## Data supplied
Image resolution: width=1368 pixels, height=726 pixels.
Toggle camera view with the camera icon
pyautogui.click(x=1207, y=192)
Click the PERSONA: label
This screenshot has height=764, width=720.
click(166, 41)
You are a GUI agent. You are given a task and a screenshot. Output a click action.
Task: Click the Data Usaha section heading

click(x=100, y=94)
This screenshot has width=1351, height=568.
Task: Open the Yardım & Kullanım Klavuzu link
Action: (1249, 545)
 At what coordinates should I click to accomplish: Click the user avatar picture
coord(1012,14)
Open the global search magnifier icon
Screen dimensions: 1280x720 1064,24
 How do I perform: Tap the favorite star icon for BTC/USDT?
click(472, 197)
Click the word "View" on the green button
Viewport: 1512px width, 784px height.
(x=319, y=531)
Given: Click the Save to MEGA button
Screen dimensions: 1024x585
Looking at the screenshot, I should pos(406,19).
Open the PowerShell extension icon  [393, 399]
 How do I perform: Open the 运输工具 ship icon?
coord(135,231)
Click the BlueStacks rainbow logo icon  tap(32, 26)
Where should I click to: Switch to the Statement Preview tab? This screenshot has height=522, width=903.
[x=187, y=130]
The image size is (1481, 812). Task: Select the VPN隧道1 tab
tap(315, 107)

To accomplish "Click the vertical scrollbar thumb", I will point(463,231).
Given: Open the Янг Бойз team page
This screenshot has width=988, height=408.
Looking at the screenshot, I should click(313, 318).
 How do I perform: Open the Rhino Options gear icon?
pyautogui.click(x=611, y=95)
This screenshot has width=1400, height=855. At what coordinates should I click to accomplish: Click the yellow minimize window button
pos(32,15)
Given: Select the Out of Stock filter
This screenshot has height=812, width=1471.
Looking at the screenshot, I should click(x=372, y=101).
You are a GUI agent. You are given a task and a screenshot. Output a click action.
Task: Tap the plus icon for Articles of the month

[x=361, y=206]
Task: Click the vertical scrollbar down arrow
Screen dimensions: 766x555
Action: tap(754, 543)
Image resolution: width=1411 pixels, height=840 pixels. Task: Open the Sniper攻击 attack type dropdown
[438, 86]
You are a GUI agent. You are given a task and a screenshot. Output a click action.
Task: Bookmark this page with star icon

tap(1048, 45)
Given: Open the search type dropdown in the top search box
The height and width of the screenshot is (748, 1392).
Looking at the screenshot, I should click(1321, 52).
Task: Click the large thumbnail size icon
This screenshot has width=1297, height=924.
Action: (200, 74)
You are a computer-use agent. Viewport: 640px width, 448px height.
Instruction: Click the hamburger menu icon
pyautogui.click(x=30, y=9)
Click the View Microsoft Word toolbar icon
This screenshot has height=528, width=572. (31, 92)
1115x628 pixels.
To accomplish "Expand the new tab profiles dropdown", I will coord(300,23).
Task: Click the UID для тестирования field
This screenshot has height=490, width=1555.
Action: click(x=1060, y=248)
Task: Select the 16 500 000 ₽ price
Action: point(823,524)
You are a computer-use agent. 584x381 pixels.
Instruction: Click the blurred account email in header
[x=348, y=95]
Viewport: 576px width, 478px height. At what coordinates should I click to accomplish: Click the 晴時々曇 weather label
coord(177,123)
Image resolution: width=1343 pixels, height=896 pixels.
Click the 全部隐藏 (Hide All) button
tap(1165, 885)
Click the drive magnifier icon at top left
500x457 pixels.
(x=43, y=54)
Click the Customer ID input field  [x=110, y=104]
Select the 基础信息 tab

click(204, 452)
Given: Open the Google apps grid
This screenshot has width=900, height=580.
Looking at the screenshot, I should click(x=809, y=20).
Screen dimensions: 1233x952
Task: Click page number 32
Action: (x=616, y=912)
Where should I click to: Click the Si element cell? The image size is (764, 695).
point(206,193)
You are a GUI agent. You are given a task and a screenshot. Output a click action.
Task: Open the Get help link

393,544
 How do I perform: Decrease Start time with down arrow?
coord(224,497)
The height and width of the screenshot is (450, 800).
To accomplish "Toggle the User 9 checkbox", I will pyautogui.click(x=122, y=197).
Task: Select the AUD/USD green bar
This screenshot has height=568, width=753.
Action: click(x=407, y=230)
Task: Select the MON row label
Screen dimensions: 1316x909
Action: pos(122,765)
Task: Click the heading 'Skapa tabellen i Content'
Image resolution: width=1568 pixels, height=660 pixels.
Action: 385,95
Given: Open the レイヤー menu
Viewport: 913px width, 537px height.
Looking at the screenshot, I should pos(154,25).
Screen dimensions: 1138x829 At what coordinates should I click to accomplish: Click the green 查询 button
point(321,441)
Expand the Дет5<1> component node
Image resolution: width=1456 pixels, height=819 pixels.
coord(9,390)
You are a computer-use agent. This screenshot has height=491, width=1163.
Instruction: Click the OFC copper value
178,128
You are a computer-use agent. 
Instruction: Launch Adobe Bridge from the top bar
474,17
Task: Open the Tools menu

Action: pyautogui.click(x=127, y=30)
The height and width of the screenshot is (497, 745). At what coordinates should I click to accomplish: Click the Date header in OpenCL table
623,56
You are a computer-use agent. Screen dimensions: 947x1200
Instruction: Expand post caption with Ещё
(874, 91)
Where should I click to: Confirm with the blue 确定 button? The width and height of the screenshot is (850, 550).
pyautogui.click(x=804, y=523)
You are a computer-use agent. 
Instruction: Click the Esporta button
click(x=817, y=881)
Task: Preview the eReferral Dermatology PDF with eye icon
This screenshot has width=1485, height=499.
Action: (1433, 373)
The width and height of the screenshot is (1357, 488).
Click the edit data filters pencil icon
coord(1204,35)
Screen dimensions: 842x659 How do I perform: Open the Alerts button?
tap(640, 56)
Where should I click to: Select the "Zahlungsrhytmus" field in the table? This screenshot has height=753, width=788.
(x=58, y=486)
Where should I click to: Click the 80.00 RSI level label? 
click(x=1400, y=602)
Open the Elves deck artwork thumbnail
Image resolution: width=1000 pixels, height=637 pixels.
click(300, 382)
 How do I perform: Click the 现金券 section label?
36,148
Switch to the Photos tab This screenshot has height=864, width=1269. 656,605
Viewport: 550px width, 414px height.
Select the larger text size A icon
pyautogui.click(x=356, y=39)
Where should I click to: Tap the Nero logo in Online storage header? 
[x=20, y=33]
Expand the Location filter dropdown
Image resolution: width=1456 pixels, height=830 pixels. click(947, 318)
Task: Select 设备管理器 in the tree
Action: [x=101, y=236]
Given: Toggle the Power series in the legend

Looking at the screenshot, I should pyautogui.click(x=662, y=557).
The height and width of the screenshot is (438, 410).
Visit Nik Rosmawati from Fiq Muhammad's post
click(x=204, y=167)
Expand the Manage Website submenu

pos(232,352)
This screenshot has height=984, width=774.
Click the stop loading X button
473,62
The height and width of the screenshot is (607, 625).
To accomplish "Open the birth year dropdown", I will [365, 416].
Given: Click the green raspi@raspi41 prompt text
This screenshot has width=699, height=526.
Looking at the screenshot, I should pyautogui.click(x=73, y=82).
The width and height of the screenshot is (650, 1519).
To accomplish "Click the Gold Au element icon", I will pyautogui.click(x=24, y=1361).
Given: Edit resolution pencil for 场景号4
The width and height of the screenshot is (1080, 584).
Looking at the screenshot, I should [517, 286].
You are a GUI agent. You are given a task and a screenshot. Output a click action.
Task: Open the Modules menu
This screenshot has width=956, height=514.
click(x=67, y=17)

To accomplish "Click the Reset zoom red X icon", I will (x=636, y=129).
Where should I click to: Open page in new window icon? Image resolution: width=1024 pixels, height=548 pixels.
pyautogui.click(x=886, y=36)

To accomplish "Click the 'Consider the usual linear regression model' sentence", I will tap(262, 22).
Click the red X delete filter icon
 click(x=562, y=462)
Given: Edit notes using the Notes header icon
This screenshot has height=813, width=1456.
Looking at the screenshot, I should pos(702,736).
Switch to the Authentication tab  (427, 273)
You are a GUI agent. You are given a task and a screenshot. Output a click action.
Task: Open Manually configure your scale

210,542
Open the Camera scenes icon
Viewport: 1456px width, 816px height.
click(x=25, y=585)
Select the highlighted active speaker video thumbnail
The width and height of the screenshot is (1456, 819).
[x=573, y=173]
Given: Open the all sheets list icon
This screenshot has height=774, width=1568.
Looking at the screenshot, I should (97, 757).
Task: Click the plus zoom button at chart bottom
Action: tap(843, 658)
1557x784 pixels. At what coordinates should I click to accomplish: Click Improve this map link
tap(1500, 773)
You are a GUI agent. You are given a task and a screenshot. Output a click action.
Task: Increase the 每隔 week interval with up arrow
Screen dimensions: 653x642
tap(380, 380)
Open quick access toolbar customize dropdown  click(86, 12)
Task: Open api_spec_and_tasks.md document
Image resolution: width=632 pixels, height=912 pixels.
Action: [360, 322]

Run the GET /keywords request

## Directions for this task
Update the rows starting at the line containing "The width and height of the screenshot is (650, 1519)." and ending at the line containing "pyautogui.click(x=886, y=36)" by replacing "Modules" with "Settings". Leave everything else unchanged.

## Written answer
The width and height of the screenshot is (650, 1519).
To accomplish "Click the Gold Au element icon", I will pyautogui.click(x=24, y=1361).
Given: Edit resolution pencil for 场景号4
The width and height of the screenshot is (1080, 584).
Looking at the screenshot, I should [517, 286].
You are a GUI agent. You are given a task and a screenshot. Output a click action.
Task: Open the Settings menu
This screenshot has width=956, height=514.
click(x=67, y=17)

To accomplish "Click the Reset zoom red X icon", I will (x=636, y=129).
Where should I click to: Open page in new window icon? Image resolution: width=1024 pixels, height=548 pixels.
pyautogui.click(x=886, y=36)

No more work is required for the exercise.